Observational data highlight importance of diabetes prevention in midlife
medwireNews: Individuals who maintain a blood glucose level below the diabetes threshold during middle age have a lower risk for cardiovascular disease (CVD) than those who convert to diabetes during this time, observational study data show.
Michael Bancks (Wake Forest University School of Medicine, Winston-Salem, North Carolina, USA) and colleagues say their findings “strongly support the monitoring of glucose levels during middle age and the importance of public health and clinical strategies that target prevention of incident diabetes by midlife.”
The study included data for 19,630 individuals (56.1% women, 31.6% Black, 68.4% non-Hispanic White) with no history of a CVD event (coronary heart disease [CHD] or stroke) at age 55 years who were enrolled in seven observational cohorts with follow-up from 1960 to 2015.
When the participants were stratified according to fasting glucose level (<5.0, 5.0–5.5, 5.6–6.2, 6.3–6.9, ≥7.0 mmol/L) at age 55 years, the team found that the 30-year absolute risk for CVD ranged from 15.3 to 15.9% for women with glucose levels up to 6.2 mmol/L, then increased to 18.6% for those with a glucose level of 6.3–6.9 mmol/L, and to 38.6% for those with diabetes (fasting glucose ≥7.0 mmol/L).
For men, the corresponding values were 21.5–23.5%, 31.0%, and 47.7%.
After accounting for the competing risk for non-CVD death, Black and White patients had a similar 30-year CVD risk, whereas the risk was higher in men than women, the researchers note.
However, when the competing risk of death was not taken into account, Black men had higher CVD risk than their White counterparts, which was most pronounced in the diabetes category, at 53.5% versus 67.8%.
“This methodological consideration is important in this analysis given that black men have significantly higher risk for death due to diseases of non-cardiovascular origin relative to white men; notably, some of these are directly attributable to diabetes (i.e., diseases of the kidneys),” Bancks and co-authors remark.

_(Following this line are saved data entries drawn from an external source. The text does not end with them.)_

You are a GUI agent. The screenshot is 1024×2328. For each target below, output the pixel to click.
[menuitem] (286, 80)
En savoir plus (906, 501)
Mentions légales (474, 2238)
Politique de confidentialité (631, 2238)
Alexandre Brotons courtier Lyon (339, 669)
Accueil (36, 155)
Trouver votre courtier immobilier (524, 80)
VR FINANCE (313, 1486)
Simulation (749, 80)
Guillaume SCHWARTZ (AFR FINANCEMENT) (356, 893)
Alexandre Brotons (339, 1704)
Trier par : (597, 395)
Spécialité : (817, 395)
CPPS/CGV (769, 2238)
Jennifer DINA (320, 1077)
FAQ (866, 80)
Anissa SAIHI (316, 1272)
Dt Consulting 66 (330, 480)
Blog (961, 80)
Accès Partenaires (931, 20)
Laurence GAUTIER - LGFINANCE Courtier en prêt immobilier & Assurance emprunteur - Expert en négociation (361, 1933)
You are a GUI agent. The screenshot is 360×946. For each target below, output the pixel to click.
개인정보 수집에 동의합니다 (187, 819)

In a subset of 16,070 individuals with repeated fasting glucose measurements over an average of 4 years, 20-year CVD risk was lowest among those who had normal levels (<5.6 mmol/L) at both examinations for both women (14.2%) and men (23.4%).

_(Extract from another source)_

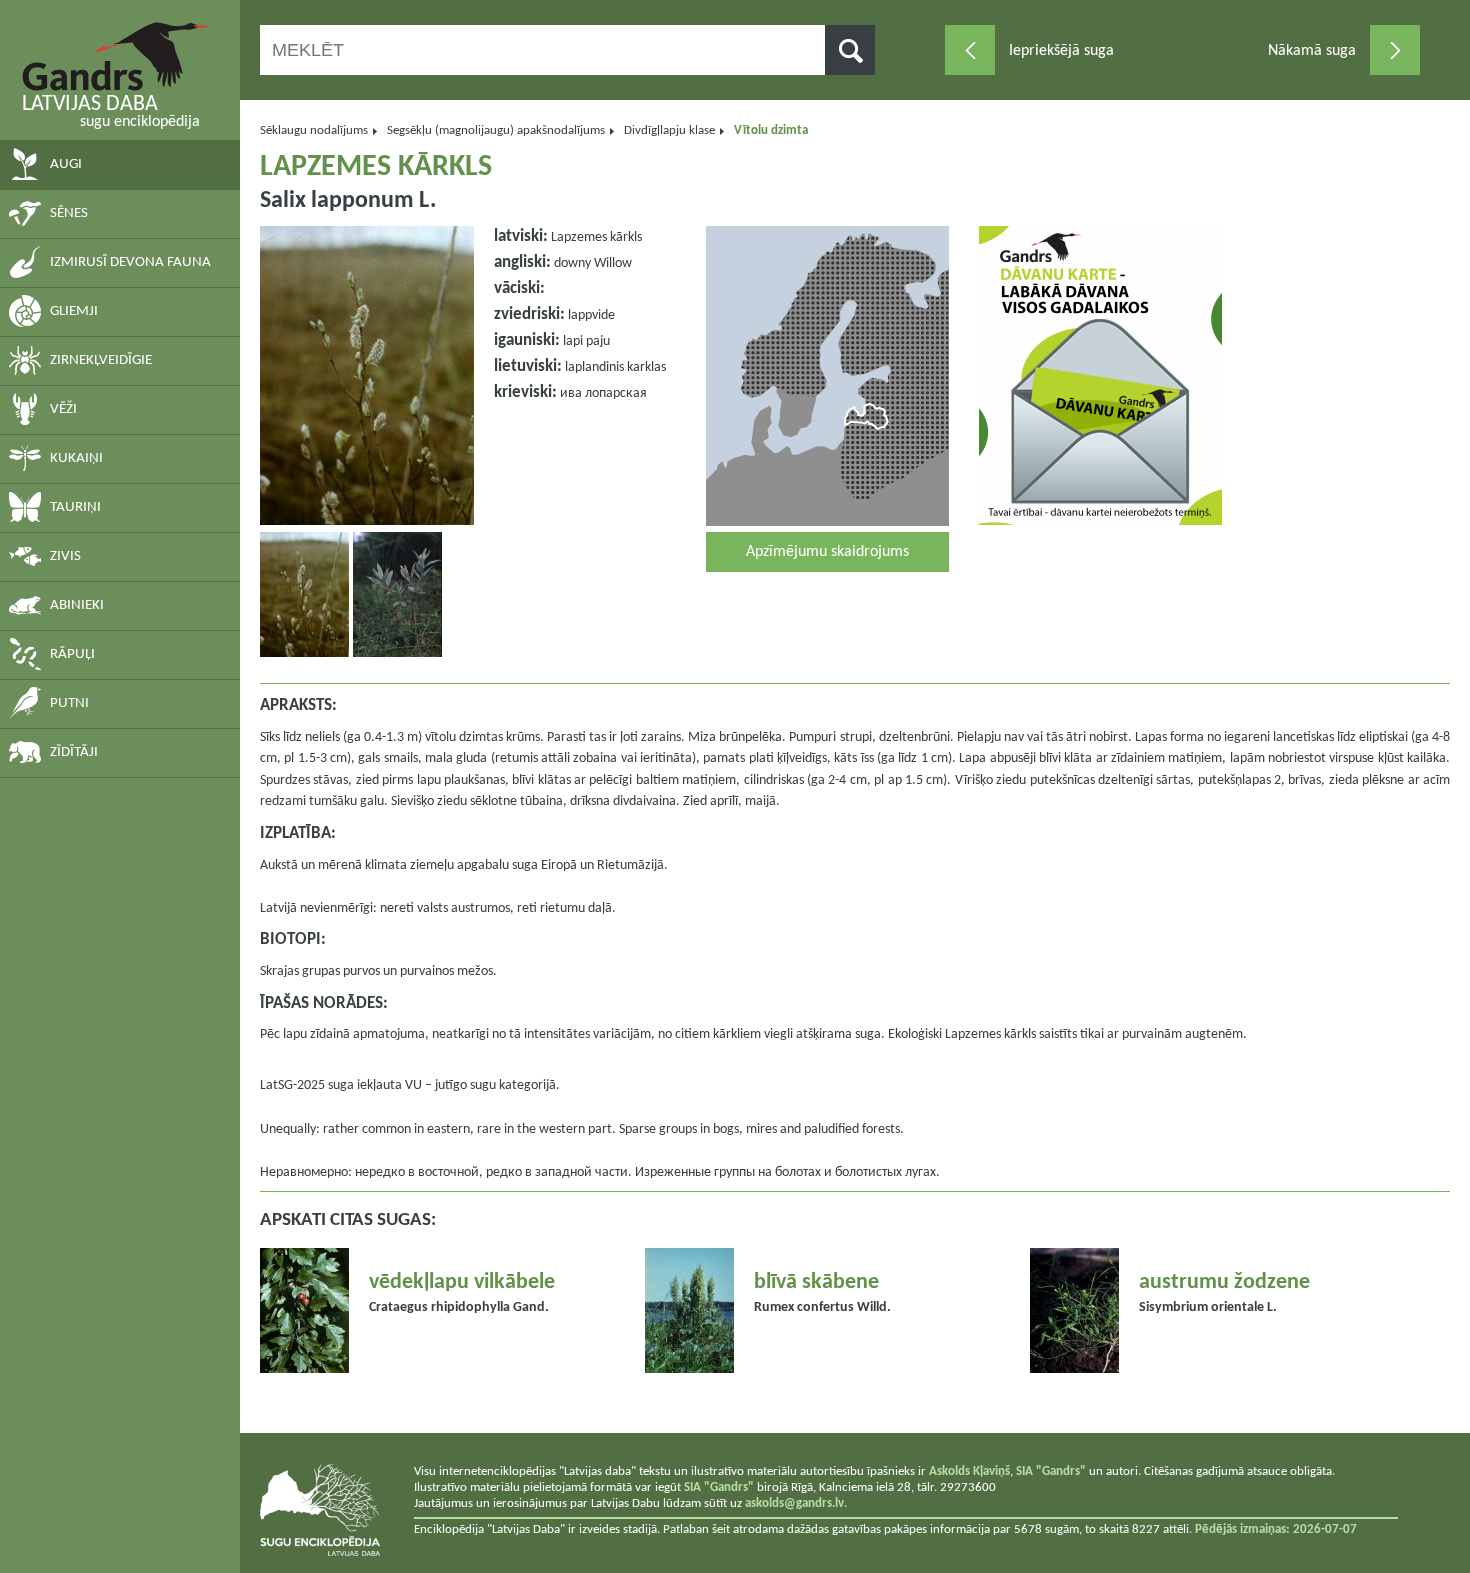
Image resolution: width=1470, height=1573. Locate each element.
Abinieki (77, 605)
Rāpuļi (72, 654)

In contrast to the researchers’ hypothesis, the 20-year risk for CVD was not substantially higher for women and men who developed impaired fasting glucose (5.6–6.9 mmol/L) during the 4-year period (16.9% and 29.3%, respectively) or for those who had impaired levels at both time points (16.1% and 29.8%, respectively).
On the other hand, the CVD risk was significantly higher for both women and men who transitioned from normal fasting glucose to diabetes (25.5% and 42.8%, respectively) and from impaired fasting glucose to diabetes (35.7% and 38.0%), as well as for those with diabetes at both time points (57.2% and 55.5%, respectively), when compared with patients who maintained normal fasting glucose levels.
Writing in Diabetes Care, Bancks et al conclude that their “results suggest a threshold effect in glucose level for the long-term absolute risk for CVD, including both CHD and stroke,” which “strongly supports current diabetes diagnostic thresholds and an emphasis for diabetes prevention among individuals with prediabetes.”